Clinical examination with new laboratory tests were carried out after six months (October 2019). Clinically, the lower lip was slightly swollen, angular cheilitis with cracks in the corners of the mouth was seen (Figure 2A), and gingiva in right upper maxilla was swollen (Figure 2B). Other oral mucosal lesions (OMLs) included small tissue tags in the sulcus in the lower jaw (Figure 2C) and in the base of the mouth. In laboratory tests, complete blood count, antinuclear antibody (ANCA), and angiotensin-converting enzyme (ACE) turned out to be normal, but fecal calprotectin, which reflects inflammation in the colon and is a useful marker for IBD, was slightly elevated – 115 μg/g (reference < 100 μg/g). The patient had a gastroenterology consultation, but since no intestinal symptoms were found, and calprotectin was only slightly elevated, no further examinations were made at that point. Oral mucosal monitoring was recommended in our department.
A new biopsy was taken in November 2019 from the buccal sulcular fold and revealed chronic inflammation. Since the gums still bled easily, some extra laboratory tests (S-Ferrit, P-TfR, S-B12-TC2, fS-Folaat, P-D 25) were made. Ferritin (S-Ferrit) 11 μg/l (15–125 μg/l), and vitamin D 23 nmol/l (> 50 nmol/l) were under the reference values. Ferritin and vitamin D supplementation were recommended. Still, no other symptoms except bleeding on brushing were noticed by the patient. Laboratory values were controlled, and both ferritin and vitamin D values were corrected.
The patient was closely followed up in our clinic, and supportive periodontal therapy was arranged on regular basis.

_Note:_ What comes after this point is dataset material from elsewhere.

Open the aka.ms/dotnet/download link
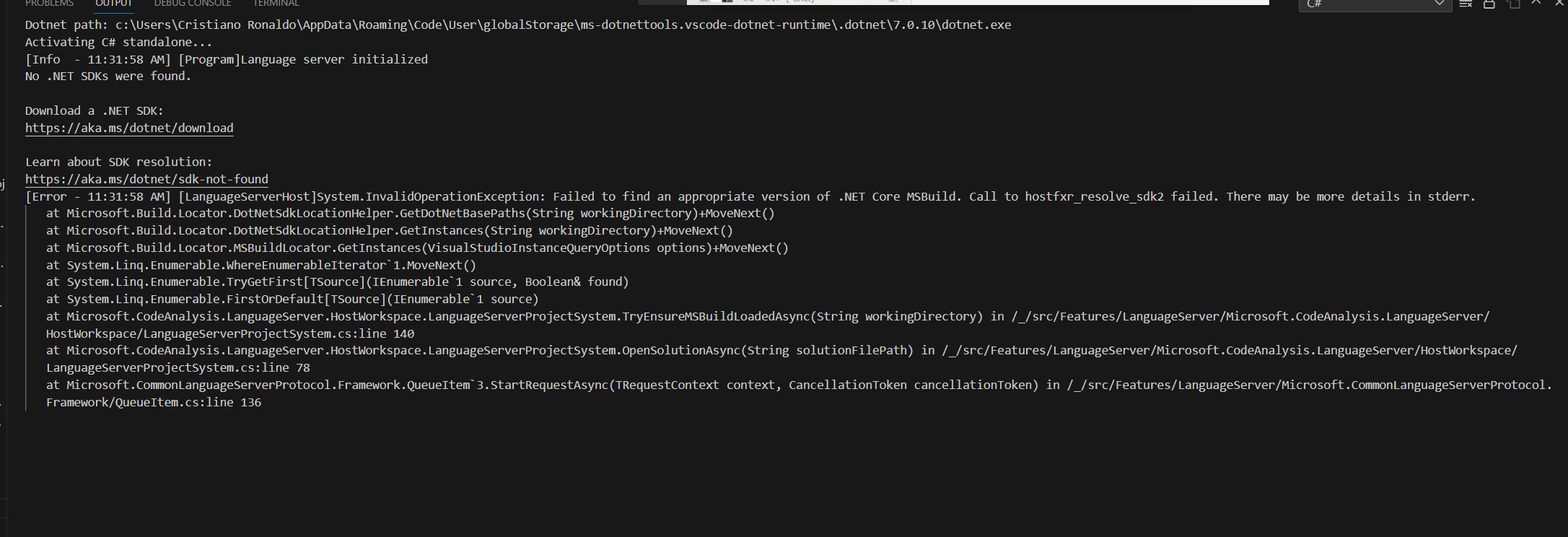 (x=129, y=128)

Almost four years after oral granulomatous inflammation was first diagnosed, the patient complained of abdominal pain for the first time (February 2021). Beginning autumn 2020, she suffered from diarrhea twice a week. The gums were swollen and the mouth was sore, she had cracked lips and angular cheilitis. Intraoral examination revealed swollen marginal hyperplastic strawberry-like gingivitis and slightly folded mucosa in the sulcus areas of the maxilla (Figure 2D-E). The gingiva bled easily on probing. A biopsy was taken from the swollen, inflamed area of the left premolar area of the maxilla. Histopathologically, granulomatous inflammation was diagnosed. Fecal calprotectin was elevated – 186 µg/l. fS-ACE, P-Ferrit, S-D-25, and ANCA were within the reference limits. See Table 1 for details for main oral and systemic symptoms, manifestations, and pathology, laboratory and end­­­oscopy findings.
A colonoscopy performed in April 2021 showed segmental mild inflammation in the colon and rectum. Mucosal biopsies confirmed a diagnosis of Crohn’s disease. Gastroscopy was normal. Magnetic resonance imaging (MRI) revealed an uncomplicated and asymptomatic perianal fistula. The patient was started on standard intravenous infliximab. A repeated colonoscopy in March 2022 showed moderate pancolitis, and the patient was shown to be a non-responder to infliximab therapy. In addition, oral lesions (sore mouth, lips and corners of the mouth cracking easily, swollen gingiva/folded mucosa) persisted (Figure 2F-I). She was switched to subcutaneous ustekinumab in May 2022.
At the time of the diagnosis of Crohn’s disease, alkaline phosphatase (ALP) was elevated – 425 U/L (reference 35–105 U/L) – and alanine aminotransferase (ALT) was 214 U/L (reference < 35 U/L). A liver biopsy showed findings consistent with primary sclerosing cholangitis (PSC). An endoscopic retrograde cholangiography (ERC) in November 2021 showed slight biliary narrowing of the common hepatic duct and choledochus, in line with mild PSC.